As the Base Realignment and Closure Commission met yesterday for the first time since receiving the Pentagon's list of bases recommended for cutbacks or closing, lobbyists and unpaid activists thronged Capitol Hill in an effort to save bases.
The commission is considered unlikely to make major changes.
Defense Secretary Donald H. Rumsfeld urged commission members yesterday to avoid changing Pentagon recommendations on base closings and adjustments, saying a slight change in one location could affect troops somewhere else.

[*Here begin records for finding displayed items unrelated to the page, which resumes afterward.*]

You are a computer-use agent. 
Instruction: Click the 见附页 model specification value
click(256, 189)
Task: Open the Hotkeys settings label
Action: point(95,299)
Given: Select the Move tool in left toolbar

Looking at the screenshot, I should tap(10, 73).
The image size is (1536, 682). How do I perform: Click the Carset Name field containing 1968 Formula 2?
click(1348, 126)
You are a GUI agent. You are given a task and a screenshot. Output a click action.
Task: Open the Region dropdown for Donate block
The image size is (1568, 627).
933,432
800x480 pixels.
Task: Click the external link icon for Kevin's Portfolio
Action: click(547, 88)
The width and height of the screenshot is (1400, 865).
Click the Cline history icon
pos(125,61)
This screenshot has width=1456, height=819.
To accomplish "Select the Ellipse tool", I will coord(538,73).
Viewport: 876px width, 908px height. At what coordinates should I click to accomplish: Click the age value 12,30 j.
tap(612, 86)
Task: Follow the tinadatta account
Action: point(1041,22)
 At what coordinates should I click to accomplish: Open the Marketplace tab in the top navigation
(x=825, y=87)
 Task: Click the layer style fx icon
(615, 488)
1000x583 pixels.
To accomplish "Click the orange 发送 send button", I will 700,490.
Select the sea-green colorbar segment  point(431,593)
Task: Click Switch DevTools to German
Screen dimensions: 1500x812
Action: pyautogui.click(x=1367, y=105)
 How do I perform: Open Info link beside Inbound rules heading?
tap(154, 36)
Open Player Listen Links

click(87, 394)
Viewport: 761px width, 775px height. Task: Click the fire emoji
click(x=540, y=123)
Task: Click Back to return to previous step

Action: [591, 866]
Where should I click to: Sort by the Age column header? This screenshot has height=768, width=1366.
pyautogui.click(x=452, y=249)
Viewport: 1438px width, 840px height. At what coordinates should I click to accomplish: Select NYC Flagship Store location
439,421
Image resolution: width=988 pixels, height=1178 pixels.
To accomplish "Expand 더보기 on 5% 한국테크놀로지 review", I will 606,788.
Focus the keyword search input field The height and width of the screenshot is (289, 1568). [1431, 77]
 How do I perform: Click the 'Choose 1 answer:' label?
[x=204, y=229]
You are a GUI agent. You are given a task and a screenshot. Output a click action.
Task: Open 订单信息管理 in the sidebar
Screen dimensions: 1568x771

"I did not make a single change in the recommendations," Rumsfeld said after testifying. "It struck me that to try to reach in and pull a thread out of the center of that or to adjust something would have nonintuitive effects and implications throughout the system."
In four previous rounds of base closing, the commission overseeing them approved 85 percent of the Pentagon's recommendations, leaving the majority of lobbyists for imperiled bases with nothing to show for months of work.
This year, new rules will make changing Pentagon recommendations more difficult. It will take seven of the nine commission members to add a base to the list of closings, while five votes are needed to remove a base from the list.
The commission has four months to deal with a list of recommended closings that is more complex than in previous rounds. It also lacks the resources used by the Pentagon to compile its list.
"The legislation stacks the deck very heavily against adding bases to the closure list," said Loren Thompson, a military analyst for the Lexington Institute, an Arlington, Va.-based think tank.
The panelists are defense contractors, former members of Congress and ex-military officers, and some of them hold out hope of surprising critics.
One of them, Philip Coyle, a former assistant defense secretary who was on a commission set up by California Gov. Arnold Schwarzenegger to save the state's bases, was known for questioning military weapons-testing procedures when he worked at the Pentagon.
Another, former Rep. James V. Hansen, a Utah Republican, sometimes battled the Pentagon as a senior member of the House Armed Services Committee in the 1990s.
"This is an uncommonly well-informed and self-confident group of commissioners," Thompson said. "It's not a collection of hacks."
The panel includes one member from Connecticut, the state hit hardest in the recommendations. Retired Air Force Gen. Lloyd Warren Newton is an executive at Pratt & Whitney, which makes airplane engines.
The base-closing panel was created to insulate decisions from politics, but the final decisions must be approved by Congress. Commission Chairman Anthony J. Principi told Rumsfeld and Air Force Gen. Richard B. Myers, chairman of the Joint Chiefs of Staff, that the panel "noted the complexity" of the Pentagon plan.
That plan, outlined Friday, calls for closing 33 major domestic bases and cutbacks at 29 more for an estimated savings of $48.8 billion over two decades.
The commission must deliver its final report to President Bush by Sept. 8. He can forward it to Congress or send it back to the commission with his recommendations. In that case, the panel would have to resubmit its report by Oct. 20, and the president would have to send it to Congress by Nov. 7.
Congress would have 45 days after receiving the report to approve or reject it.